Years of dedicated R&D of the collaboration’s participants led to the creation of high-efficiency photomultipliers, precision calibration systems, and technologies for the creation of ultra-transparent liquid scintillator and building the facility from low-background materials. At the heart of JUNO is a 35.4-metre-diameter acrylic sphere holding 20 000 tonnes of liquid scintillator, viewed by more than 20 000 large and 25 000 small photomultipliers immersed in a 44-metre-deep water pool for shielding from muons.
With its unprecedented detection sensitivity, the facility opens up long-term research prospects for the collaboration. JUNO will enable scientists to determine the neutrino mass ordering, measure oscillation parameters with sub-percent precision, study solar, atmospheric, supernova, and geoneutrinos, and search for physics beyond the Standard Model. Designed for a scientific lifetime of about 30 years, JUNO can be upgraded into one of the world’s most sensitive detectors for neutrinoless double-beta decay, probing the absolute neutrino-mass scale and testing whether neutrinos are Majorana particles.
“Our team is proud to have contributed to the foundation of JUNO,” Head of the JINR Group in JUNO Dmitry Naumov noted. “Our experiment is a rare place where diverse scientific knowledge and experience from around the world converge into a single, coordinated effort.

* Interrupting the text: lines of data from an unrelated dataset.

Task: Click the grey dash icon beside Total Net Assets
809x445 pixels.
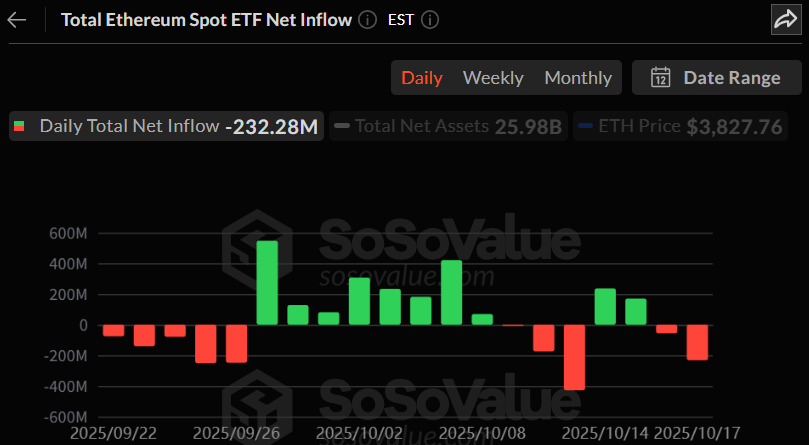Action: coord(342,126)
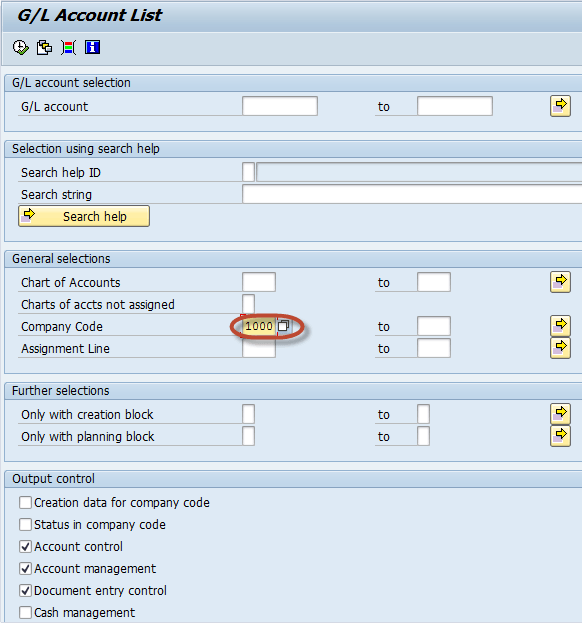Click the Search string input field
This screenshot has width=582, height=626.
tap(412, 194)
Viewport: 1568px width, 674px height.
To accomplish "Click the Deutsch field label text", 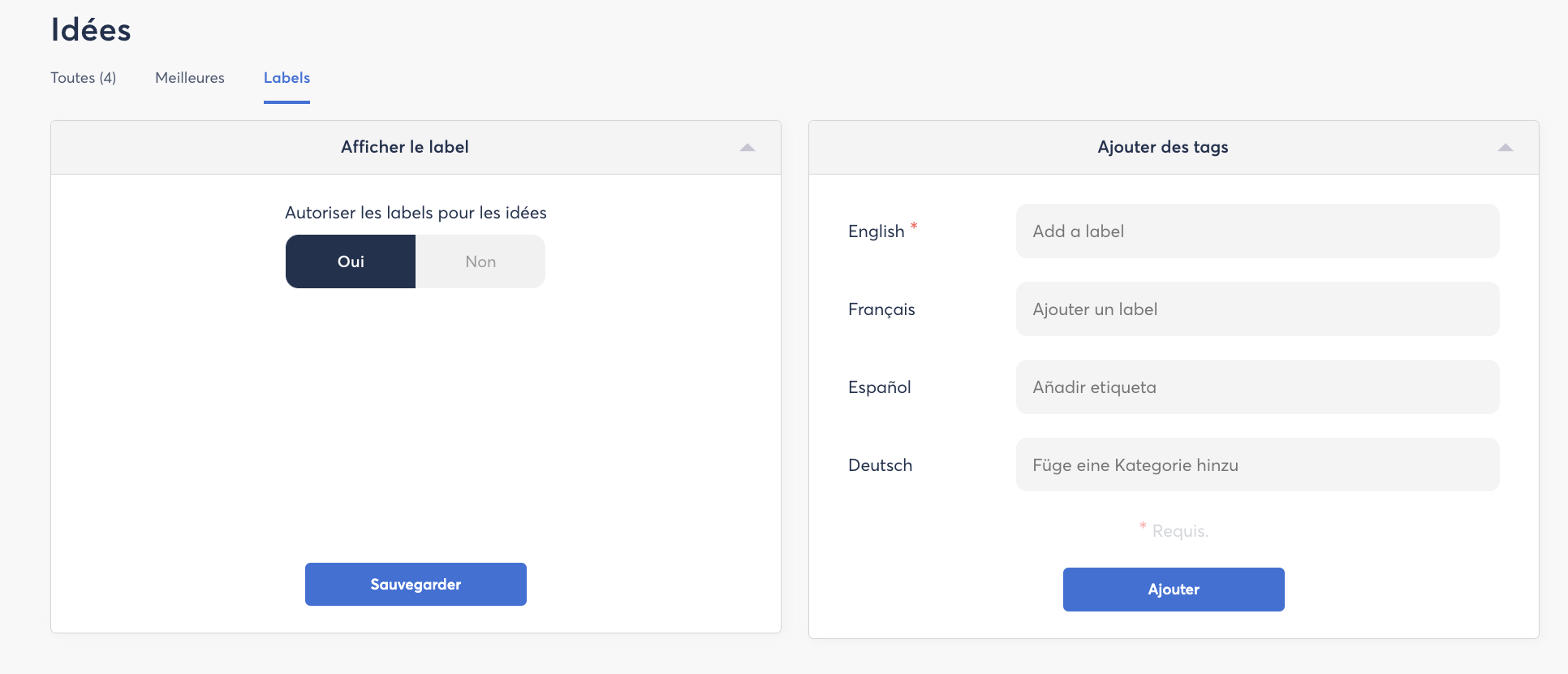I will pyautogui.click(x=880, y=465).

Over the ten years of preparing JUNO, a team of 50 physicists and engineers from the Joint Institute participated in planning, developing, and assembling the detector and electronics, creating and developing the computing centre (one of three in Europe), developing and using event selection and reconstruction algorithms, and conducting statistical analysis”.
As noted by Head of the DLNP JINR Reactor Neutrino Sector Max, Deputy Head of the JINR Group in JUNO Maxim Gonchar, intensive work on acquiring first results was a valuable experience for the international team. “The last two months have been particularly challenging. Joint work with dozens of colleagues across three different time zones, irregular working hours, and a lack of weekends have demonstrated what a collective force united by a common goal can achieve. The first JUNO results pave the way for discoveries that will shape neutrino physics for many years to come,” he summarised.